> DATA SUPPLIED
#####

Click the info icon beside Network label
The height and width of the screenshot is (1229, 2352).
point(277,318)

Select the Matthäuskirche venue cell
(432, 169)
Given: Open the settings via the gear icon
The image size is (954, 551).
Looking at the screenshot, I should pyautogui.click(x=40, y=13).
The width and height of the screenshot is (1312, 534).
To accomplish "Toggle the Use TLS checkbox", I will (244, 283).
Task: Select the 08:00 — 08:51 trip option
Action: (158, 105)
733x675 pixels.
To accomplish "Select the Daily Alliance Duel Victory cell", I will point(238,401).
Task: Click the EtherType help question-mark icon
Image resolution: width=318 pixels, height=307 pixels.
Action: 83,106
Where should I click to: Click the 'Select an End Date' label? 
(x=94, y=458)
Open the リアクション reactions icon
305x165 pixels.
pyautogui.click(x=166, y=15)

#####

> EXERCISE OBJECTIVE
The full listing needs to be output again, exactly as it reads.

> PROBLEM SOLUTION
Click the info icon beside Network label
The height and width of the screenshot is (1229, 2352).
point(277,318)

Select the Matthäuskirche venue cell
(432, 169)
Given: Open the settings via the gear icon
The image size is (954, 551).
Looking at the screenshot, I should pyautogui.click(x=40, y=13).
The width and height of the screenshot is (1312, 534).
To accomplish "Toggle the Use TLS checkbox", I will (244, 283).
Task: Select the 08:00 — 08:51 trip option
Action: (158, 105)
733x675 pixels.
To accomplish "Select the Daily Alliance Duel Victory cell", I will point(238,401).
Task: Click the EtherType help question-mark icon
Image resolution: width=318 pixels, height=307 pixels.
Action: 83,106
Where should I click to: Click the 'Select an End Date' label? 
(x=94, y=458)
Open the リアクション reactions icon
305x165 pixels.
pyautogui.click(x=166, y=15)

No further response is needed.